Zora Neale Hurston · September 11, 2025
What Can Modern Readers Learn From Black Southern Folklore and Folk Traditions?
People act like folklore is some dusty thing, something dead and gone, something to study in a museum behind glass. But folklore is ALIVE. It's the beating heart of how a people understand themselves and their world. When I went down to Eatonville and later throughout the South, I wasn't being nostalgic. I was documenting the philosophy, the psychology, the genius of Black survival and Black joy.
Folk traditions teach you how to live. They teach you about power and resistance in ways that academic books never could.

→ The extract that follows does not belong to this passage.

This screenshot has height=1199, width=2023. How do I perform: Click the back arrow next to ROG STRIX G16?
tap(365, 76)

When our ancestors told stories about Brer Rabbit outsmarting the fox, they weren't just telling stories for entertainment—they were passing down strategies for survival, lessons about using wit instead of brute force, about how the weak can outmaneuver the strong. Those tales are tactical.

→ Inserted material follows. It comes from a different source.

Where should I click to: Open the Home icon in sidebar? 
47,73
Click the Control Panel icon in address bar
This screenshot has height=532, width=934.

The sayings, the ways of speaking, the particular humor and wisdom in our folklore—that's accumulated knowledge. That's generations of observation about human nature, about love, about betrayal, about resilience. When an old woman told me about getting her roots done or her neighbor's conjuring, she was sharing real knowledge about power, about belief systems that sustained people through impossible circumstances.
Modern readers, particularly young Black folks, need to understand that your culture isn't something to be ashamed of or set aside for "proper" education. The way your grandmother talked, the stories your grandfather told, the songs your people sang—that's your inheritance. That's gold.
Folklore teaches you that ordinary people have extraordinary wisdom. It validates the lives and experiences of regular folk who never went to college, never published books, but who understood life deeply. It says: your experience matters, your way of seeing matters, your stories matter.
In a world constantly trying to erase or diminish Black culture, studying and honoring folklore is an act of resistance and self-love. It's how you remember who you are when everybody else is trying to tell you something different.